Ellen and her brother brought Ker to the United States last August. Ker doesn't like to talk about the details of the day he lost his vision, but he has told us that he was hung over a fire and peppers were rubbed in his eyes. Ker and his mother are two of the tens of thousands of South Sudanese held as slaves in Northern Sudan. Ker's mother is still there.
My week with Ker began when I picked him up in Boston at the Perkins School for the Blind, the same school that educated Helen Keller. He remembered me from South Sudan this past summer. The last time I saw him, he spoke as much English as I speak Dinka. This time he said, "Cho!" and then he was speaking so quickly I had to ask him to slow down.

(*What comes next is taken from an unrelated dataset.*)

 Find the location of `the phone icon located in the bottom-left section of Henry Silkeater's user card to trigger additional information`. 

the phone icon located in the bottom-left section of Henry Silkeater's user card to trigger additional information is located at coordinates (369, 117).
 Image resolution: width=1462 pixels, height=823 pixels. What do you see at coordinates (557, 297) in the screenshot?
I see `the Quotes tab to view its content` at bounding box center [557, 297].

In just over four months he has become fluent. He now speaks his native tongue, Dinka, Arabic and English. He is sitting next to me as I write this, working on his Braille. He loves music and is learning to play the piano and guitar. He offered to teach me "Mary Had a Little Lamb today." I protested that I don't know how to play the piano. He said, "Cho, it's easy. My teacher at Lighthouse taught me," and he took my hands and showed me the notes.
He is a gifted drummer, but he told me yesterday that he is bored with the drums. He admitted his favorite Christmas Carol, however, is Little Drummer Boy. "I love rumpa pum pum," he said.
Ker has great intellectual curiosity. Our first dinner conversation covered Jesus and Malaria. Ker asked, "Why don't some people believe Jesus is the Son of God?"